*TASK PROMPT:*
From the entries below, copy every line that has the word "input".

(Stored data entries)
----------------------------------------

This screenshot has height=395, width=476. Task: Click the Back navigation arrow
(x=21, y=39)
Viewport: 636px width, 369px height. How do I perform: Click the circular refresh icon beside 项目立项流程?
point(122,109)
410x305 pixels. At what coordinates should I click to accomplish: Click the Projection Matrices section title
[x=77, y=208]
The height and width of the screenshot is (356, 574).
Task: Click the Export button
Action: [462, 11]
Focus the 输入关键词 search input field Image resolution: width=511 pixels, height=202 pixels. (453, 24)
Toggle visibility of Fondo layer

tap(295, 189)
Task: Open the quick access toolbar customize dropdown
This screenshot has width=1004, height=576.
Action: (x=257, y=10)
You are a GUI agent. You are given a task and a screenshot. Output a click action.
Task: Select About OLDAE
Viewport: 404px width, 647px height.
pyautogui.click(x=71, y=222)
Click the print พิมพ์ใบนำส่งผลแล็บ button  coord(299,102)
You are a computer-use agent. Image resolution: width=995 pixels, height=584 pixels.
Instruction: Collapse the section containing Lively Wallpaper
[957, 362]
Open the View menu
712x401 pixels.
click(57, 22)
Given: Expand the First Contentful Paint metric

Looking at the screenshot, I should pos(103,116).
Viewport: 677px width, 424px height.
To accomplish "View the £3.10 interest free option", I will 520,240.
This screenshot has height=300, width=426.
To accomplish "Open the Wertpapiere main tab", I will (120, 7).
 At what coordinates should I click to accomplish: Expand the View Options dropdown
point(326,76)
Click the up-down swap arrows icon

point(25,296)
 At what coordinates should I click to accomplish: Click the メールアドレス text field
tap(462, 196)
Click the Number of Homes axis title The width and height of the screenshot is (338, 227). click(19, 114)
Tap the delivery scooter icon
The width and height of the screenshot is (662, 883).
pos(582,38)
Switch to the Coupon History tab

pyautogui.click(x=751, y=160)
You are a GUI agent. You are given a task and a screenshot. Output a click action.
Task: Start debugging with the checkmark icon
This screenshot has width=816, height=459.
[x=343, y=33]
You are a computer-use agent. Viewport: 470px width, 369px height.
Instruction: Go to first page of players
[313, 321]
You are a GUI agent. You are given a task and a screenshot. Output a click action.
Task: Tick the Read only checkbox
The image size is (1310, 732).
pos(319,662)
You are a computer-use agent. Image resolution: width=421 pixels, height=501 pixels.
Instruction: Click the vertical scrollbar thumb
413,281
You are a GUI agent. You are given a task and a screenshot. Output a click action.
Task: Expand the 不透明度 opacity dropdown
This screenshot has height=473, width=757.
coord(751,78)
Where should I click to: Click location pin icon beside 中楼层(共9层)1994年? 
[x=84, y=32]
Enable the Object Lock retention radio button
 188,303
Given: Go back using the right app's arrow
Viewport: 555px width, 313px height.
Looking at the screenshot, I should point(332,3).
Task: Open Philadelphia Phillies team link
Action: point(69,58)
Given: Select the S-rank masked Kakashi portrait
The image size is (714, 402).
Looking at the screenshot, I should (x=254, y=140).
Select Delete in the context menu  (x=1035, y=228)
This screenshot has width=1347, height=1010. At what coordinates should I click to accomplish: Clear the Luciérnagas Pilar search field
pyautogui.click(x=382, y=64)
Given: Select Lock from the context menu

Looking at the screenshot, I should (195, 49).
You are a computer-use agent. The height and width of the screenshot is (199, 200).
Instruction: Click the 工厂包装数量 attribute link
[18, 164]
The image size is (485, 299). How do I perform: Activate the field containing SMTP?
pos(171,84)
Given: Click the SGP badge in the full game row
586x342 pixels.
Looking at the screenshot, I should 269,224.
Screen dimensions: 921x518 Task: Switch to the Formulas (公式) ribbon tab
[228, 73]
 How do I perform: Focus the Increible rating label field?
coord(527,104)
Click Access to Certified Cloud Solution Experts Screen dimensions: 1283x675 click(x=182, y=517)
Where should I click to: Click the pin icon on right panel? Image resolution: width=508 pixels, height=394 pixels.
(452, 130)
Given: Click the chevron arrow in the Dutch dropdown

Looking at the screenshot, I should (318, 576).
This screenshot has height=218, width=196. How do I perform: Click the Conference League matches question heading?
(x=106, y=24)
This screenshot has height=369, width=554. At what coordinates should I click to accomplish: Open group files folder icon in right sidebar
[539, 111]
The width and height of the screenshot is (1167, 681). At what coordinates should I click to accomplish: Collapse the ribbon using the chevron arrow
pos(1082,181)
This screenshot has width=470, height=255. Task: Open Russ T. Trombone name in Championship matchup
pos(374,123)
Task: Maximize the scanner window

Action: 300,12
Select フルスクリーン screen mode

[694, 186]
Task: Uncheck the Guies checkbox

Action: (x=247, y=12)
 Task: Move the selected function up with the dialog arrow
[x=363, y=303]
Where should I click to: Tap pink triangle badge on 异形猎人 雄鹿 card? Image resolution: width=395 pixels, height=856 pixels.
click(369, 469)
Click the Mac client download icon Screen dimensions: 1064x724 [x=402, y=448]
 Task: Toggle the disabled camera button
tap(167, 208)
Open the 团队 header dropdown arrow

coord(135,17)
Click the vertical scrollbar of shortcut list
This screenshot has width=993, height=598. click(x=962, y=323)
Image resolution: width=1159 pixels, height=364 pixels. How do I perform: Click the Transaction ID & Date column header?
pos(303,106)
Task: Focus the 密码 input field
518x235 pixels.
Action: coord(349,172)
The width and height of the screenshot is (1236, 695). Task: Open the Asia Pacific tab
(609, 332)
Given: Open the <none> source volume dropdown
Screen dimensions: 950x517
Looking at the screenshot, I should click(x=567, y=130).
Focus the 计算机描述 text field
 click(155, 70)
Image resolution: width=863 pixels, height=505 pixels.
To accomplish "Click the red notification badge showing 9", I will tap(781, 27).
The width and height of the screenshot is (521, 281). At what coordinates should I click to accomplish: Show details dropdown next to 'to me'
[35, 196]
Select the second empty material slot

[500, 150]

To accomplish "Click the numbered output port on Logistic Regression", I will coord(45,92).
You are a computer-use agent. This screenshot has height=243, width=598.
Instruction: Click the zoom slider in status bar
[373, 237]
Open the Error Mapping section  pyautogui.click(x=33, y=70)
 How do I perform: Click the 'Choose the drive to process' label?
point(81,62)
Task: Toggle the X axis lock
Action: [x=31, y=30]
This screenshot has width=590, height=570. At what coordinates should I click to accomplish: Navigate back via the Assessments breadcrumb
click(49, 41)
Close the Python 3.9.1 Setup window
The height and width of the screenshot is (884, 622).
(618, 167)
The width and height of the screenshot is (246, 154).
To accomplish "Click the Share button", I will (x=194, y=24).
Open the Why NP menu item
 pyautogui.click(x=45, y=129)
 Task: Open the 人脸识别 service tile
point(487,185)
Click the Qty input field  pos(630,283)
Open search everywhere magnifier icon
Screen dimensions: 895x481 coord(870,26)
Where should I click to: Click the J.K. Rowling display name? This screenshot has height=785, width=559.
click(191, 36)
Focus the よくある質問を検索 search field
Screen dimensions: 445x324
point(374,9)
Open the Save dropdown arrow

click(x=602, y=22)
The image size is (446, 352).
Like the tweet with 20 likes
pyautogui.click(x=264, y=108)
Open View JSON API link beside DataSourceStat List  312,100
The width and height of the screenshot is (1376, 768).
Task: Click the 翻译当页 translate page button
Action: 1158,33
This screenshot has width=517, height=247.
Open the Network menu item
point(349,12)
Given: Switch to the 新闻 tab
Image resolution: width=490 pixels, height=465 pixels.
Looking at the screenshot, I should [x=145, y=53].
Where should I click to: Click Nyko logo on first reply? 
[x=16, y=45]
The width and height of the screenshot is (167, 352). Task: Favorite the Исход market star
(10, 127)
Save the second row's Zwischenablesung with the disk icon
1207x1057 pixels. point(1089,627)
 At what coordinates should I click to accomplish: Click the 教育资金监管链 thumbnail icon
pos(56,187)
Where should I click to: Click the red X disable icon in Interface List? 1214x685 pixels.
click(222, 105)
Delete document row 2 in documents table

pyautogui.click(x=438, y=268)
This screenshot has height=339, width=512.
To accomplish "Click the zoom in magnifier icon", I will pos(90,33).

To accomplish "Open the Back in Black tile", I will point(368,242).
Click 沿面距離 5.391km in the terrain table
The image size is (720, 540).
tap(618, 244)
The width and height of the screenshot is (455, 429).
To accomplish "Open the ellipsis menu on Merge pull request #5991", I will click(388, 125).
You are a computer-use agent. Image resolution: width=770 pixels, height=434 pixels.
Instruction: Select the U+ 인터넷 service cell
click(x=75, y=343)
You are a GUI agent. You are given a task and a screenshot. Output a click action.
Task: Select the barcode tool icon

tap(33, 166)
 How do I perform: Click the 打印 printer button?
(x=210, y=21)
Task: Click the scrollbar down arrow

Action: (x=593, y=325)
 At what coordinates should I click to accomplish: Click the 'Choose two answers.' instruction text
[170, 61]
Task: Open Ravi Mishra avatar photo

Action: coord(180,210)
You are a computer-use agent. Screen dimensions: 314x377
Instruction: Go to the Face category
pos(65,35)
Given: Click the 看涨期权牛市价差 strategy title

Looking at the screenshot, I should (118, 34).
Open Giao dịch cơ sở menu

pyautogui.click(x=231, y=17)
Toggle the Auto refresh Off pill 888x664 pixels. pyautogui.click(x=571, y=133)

----------------------------------------

*COMPLETED EXERCISE:*
Focus the 输入关键词 search input field Image resolution: width=511 pixels, height=202 pixels. (453, 24)
Task: Focus the 密码 input field
Click the Qty input field  pos(630,283)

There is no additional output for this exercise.